Rodrigo depositó un suave beso en los labios de Sarah y la abrazó, pegando su cuerpo al suyo. Necesitaba besarla y hacerle el amor. Estarían un tiempo sin verse y no estaba preparado para separarse de ella tan pronto. Así que, levantándola del suelo, comenzó a andar hacia el lecho y fue depositándola poco a poco hasta que ambos se encontraron uno encima del otro.
Sarah sabía lo que pretendía Rodrigo. Sin embargo, distraerla no haría que olvidase el desasosiego que la embargaba. En cuanto pudo liberarse del beso arrasador de su esposo, Sarah le suplicó:
—¿Hay algo más...? Llevadme con vos. Os prometo que ni siquiera notaréis mi presencia.
Rodrigo levantó la cabeza ante la angustia que había detectado en el ruego de Sarah.
—Solo serán unos días y por supuesto que no hay nada más. Volveré en cuanto menos lo esperéis. No es necesario que viajéis conmigo y volváis a esa ciudad donde tanto sufristeis.
—Sufriré más si no os veo. ¡No me dejéis aquí! —volvió a rogar Sarah.
La posibilidad de que Rodrigo se fuera y la dejara sola, le producían ganas de llorar. Las lágrimas comenzaron a salir de sus ojos mientras esperaba con desesperación la respuesta de Rodrigo.
—¡Por Dios, no lloréis! No me merezco vuestras lágrimas y no soporto veros así —fue el turno de Rodrigo de rogarle desesperado.
—Pues no me dejéis. ¡Llevadme con vos, por favor! —dijo Sarah mientras las lágrimas saladas mojaban a su vez el rostro de Rodrigo.
—Me desarmáis por completo... —dijo Rodrigo levantando el rostro y mirándola con cariño—. Está bien.
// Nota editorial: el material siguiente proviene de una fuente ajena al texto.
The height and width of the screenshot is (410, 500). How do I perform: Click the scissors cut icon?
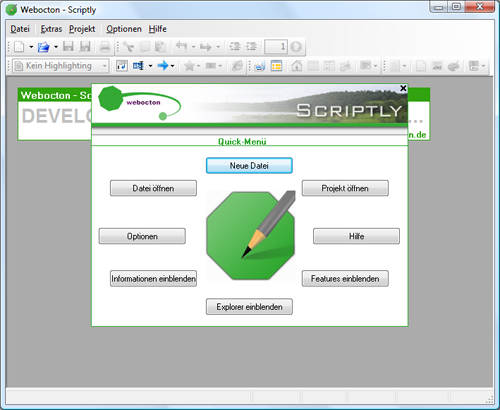pyautogui.click(x=128, y=47)
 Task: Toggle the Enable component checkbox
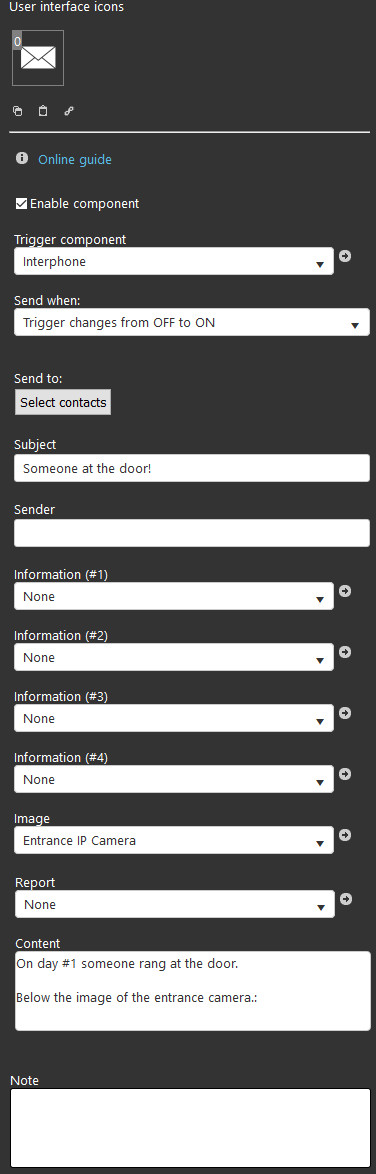[21, 204]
Vendréis conmigo pero con una condición... —dijo Rodrigo mirándola nervioso.
Ella asintió de inmediato.
—Obedeceréis cuanto os diga y no os expondréis a ningún peligro.
—Os lo prometo, os obedeceré en todo —sonrió ligeramente Sarah—. ¿Y qué peligro podría correr junto a vos? Sois mi fiel guardián, mi señor... Nada ha de pasar junto a vos.
Rodrigo la besó de nuevo, olvidándose por completo de la comida que esperaba abajo. Necesitaba antes a su esposa y tenía toda la noche para amarla.